In April 2020, the Centers for Disease Control updated its recommendation that all Americans should wear cloth facemasks in public.
Unlike traditional mask applications that are designed to keep from inhaling dangerous particles such as when a construction worker wears a mask to keep out dust, fighting the spread of COVID with masks is about preventing people from exhaling virus “particles and potentially infecting others.”
Here’s how it works:
- Many infected people feel fine, then go into public places and spread the disease. They emit virus particles when talking or even breathing.
- Scientists now agree that the coronavirus is at its most contagious in the few days before symptoms (dry cough and fever) first appear.
- You can catch COVID-19 when these virus particles enter through your nose, mouth, or eyes.
- The virus particles are inside small droplets that come from the mouth. These droplets are too small to see. The droplets evaporate and become much smaller very quickly. It’s harder to stop them with a mask after they’ve evaporated. That harms others wearing masks, such as grocery workers and bus drivers.

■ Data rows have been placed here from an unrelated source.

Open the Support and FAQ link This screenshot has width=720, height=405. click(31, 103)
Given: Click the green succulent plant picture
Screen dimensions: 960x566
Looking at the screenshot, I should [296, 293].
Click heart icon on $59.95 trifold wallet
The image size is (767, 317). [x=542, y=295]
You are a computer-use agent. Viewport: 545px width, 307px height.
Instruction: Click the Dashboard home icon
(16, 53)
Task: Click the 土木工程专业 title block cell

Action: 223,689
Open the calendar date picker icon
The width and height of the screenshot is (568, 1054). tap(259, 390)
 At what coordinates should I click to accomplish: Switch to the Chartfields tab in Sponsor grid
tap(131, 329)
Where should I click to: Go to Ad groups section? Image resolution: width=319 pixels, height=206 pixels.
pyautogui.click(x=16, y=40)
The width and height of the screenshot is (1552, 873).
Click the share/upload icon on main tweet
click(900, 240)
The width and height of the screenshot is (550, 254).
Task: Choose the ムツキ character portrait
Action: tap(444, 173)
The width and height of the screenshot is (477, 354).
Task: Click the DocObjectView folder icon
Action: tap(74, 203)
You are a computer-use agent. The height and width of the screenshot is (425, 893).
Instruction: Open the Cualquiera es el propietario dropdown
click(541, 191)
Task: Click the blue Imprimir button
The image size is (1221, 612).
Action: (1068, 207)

- The best way to stop the infected droplets is to catch them in a fabric mask that covers someone’s mouth.
- Research suggests that if you do inhale some virus particles, the fewer you inhale the better your chance of only getting a mild illness.
Most importantly, if every American wears cloth face masks it will also help the heroic doctors and nurses working in our hospitals to care for those with COVID-19.
That’s because if we cut the viral spread, then they will have fewer COVID-19 patients.
And fewer of our healthcare heroes and their families will get infected.
The Masks Now Coalition’s volunteers make nonmedical masks that are compliant with all CDC guidelines, in addition to facemask covers for the N95 respirator. All of their patterns are freely downloadable under a Creative Commons license.
Many healthcare professionals might not know that that doctors and nurses have the discretion to use these nonmedical cloth facemasks in clinical settings if medical PPE isn’t available. This is according to recently issued FDA emergency enforcement guidance.